Stored data entries:
____

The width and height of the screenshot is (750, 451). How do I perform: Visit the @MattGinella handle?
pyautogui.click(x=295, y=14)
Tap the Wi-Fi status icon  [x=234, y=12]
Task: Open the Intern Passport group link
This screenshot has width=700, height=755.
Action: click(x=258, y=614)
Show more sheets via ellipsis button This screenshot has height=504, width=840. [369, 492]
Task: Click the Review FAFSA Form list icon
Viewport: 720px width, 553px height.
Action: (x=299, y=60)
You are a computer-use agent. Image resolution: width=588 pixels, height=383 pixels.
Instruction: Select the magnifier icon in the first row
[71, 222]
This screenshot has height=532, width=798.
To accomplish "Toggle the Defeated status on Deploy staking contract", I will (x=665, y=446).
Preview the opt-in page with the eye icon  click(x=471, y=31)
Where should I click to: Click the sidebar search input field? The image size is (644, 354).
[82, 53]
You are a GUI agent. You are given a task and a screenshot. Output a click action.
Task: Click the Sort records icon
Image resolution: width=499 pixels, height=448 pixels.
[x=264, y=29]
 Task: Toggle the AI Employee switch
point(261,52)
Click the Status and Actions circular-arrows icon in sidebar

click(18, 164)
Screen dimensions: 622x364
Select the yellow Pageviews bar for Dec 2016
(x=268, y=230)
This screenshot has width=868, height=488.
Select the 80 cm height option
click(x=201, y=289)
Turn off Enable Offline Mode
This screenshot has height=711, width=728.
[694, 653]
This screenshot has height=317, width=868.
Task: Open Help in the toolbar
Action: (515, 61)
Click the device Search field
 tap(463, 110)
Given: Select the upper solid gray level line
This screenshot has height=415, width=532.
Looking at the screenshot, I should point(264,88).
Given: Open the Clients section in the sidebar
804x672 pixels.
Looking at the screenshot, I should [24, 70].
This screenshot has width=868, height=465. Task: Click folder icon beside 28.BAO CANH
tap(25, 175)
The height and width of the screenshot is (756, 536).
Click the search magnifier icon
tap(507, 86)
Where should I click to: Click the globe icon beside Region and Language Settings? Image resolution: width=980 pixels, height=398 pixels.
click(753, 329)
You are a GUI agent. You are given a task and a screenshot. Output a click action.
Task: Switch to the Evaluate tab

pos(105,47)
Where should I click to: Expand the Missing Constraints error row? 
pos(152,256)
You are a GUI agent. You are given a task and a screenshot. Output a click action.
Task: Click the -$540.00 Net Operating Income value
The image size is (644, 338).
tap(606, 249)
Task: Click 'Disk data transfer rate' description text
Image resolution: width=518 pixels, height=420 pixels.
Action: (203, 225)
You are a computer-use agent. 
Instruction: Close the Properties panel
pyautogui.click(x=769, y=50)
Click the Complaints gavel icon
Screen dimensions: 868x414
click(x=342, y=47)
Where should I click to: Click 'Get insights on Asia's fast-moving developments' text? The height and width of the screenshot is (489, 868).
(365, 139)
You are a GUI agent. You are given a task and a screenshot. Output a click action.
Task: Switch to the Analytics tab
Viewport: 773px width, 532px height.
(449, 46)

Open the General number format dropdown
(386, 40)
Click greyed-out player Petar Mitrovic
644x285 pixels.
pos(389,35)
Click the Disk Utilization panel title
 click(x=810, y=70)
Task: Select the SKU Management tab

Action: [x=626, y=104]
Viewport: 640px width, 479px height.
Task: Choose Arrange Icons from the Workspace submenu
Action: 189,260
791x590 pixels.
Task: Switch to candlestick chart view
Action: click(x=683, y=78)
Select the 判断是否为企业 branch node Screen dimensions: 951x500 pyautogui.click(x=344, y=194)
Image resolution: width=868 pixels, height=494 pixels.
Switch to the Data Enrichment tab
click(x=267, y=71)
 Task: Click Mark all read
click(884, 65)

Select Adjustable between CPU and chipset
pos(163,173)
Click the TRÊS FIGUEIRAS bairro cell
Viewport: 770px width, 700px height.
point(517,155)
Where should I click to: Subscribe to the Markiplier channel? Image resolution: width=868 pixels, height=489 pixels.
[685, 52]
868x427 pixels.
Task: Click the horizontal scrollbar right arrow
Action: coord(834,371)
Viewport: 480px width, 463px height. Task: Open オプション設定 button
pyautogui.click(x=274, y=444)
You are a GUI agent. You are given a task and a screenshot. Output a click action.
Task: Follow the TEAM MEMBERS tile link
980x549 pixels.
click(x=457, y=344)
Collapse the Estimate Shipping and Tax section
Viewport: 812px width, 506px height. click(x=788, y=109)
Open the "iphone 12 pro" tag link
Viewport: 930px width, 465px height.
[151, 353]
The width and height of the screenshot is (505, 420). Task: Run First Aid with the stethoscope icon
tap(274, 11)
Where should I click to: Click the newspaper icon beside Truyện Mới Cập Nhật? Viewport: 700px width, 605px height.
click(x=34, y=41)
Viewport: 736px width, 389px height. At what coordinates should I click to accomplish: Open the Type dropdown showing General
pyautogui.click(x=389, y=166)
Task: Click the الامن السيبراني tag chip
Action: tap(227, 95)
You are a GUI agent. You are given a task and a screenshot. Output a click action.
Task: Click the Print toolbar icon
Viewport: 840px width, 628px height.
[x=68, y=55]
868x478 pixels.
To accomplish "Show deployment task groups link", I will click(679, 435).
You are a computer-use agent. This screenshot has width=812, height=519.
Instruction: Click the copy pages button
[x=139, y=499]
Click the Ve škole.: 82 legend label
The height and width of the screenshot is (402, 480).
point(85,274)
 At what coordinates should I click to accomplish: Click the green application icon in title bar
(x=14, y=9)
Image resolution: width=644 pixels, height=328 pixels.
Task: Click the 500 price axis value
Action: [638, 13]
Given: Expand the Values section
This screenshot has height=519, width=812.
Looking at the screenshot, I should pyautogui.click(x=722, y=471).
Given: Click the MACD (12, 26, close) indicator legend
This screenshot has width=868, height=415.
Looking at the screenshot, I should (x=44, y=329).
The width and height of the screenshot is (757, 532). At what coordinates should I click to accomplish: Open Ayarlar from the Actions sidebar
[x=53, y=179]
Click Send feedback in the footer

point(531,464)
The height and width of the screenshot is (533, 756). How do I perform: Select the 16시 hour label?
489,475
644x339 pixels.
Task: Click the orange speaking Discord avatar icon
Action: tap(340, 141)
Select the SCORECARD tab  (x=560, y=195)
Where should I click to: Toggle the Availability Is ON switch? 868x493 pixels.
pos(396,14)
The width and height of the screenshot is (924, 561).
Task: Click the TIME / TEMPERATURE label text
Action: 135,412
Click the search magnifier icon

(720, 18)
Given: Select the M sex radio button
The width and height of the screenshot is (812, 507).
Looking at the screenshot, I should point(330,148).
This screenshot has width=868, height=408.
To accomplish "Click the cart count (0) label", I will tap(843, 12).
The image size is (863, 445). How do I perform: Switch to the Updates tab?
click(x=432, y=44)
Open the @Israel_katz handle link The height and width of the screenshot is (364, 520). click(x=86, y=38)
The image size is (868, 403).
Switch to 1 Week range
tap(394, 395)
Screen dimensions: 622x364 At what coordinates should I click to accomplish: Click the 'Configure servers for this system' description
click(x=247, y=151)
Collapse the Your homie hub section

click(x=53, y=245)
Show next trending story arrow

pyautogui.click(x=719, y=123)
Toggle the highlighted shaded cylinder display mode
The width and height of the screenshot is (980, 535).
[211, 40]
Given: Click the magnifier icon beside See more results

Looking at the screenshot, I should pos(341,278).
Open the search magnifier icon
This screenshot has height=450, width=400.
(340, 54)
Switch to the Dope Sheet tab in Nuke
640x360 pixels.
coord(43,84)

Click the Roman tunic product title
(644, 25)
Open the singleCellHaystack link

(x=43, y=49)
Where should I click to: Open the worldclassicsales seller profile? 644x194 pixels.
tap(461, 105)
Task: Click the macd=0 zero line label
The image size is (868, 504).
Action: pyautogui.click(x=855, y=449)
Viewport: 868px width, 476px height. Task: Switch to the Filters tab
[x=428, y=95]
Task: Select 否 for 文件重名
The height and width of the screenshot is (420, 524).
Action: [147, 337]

____

### [ASSIGNMENT]
Scan the records above for the lines holding "You are a computer-use agent. This" and "Select the SCORECARD". Transcribe those two and every line between them word for word, and no others.

### [PROBLEM SOLUTION]
You are a computer-use agent. This screenshot has width=812, height=519.
Instruction: Click the copy pages button
[x=139, y=499]
Click the Ve škole.: 82 legend label
The height and width of the screenshot is (402, 480).
point(85,274)
 At what coordinates should I click to accomplish: Click the green application icon in title bar
(x=14, y=9)
Image resolution: width=644 pixels, height=328 pixels.
Task: Click the 500 price axis value
Action: [638, 13]
Given: Expand the Values section
This screenshot has height=519, width=812.
Looking at the screenshot, I should pyautogui.click(x=722, y=471).
Given: Click the MACD (12, 26, close) indicator legend
This screenshot has width=868, height=415.
Looking at the screenshot, I should (x=44, y=329).
The width and height of the screenshot is (757, 532). At what coordinates should I click to accomplish: Open Ayarlar from the Actions sidebar
[x=53, y=179]
Click Send feedback in the footer

point(531,464)
The height and width of the screenshot is (533, 756). How do I perform: Select the 16시 hour label?
489,475
644x339 pixels.
Task: Click the orange speaking Discord avatar icon
Action: tap(340, 141)
Select the SCORECARD tab  (x=560, y=195)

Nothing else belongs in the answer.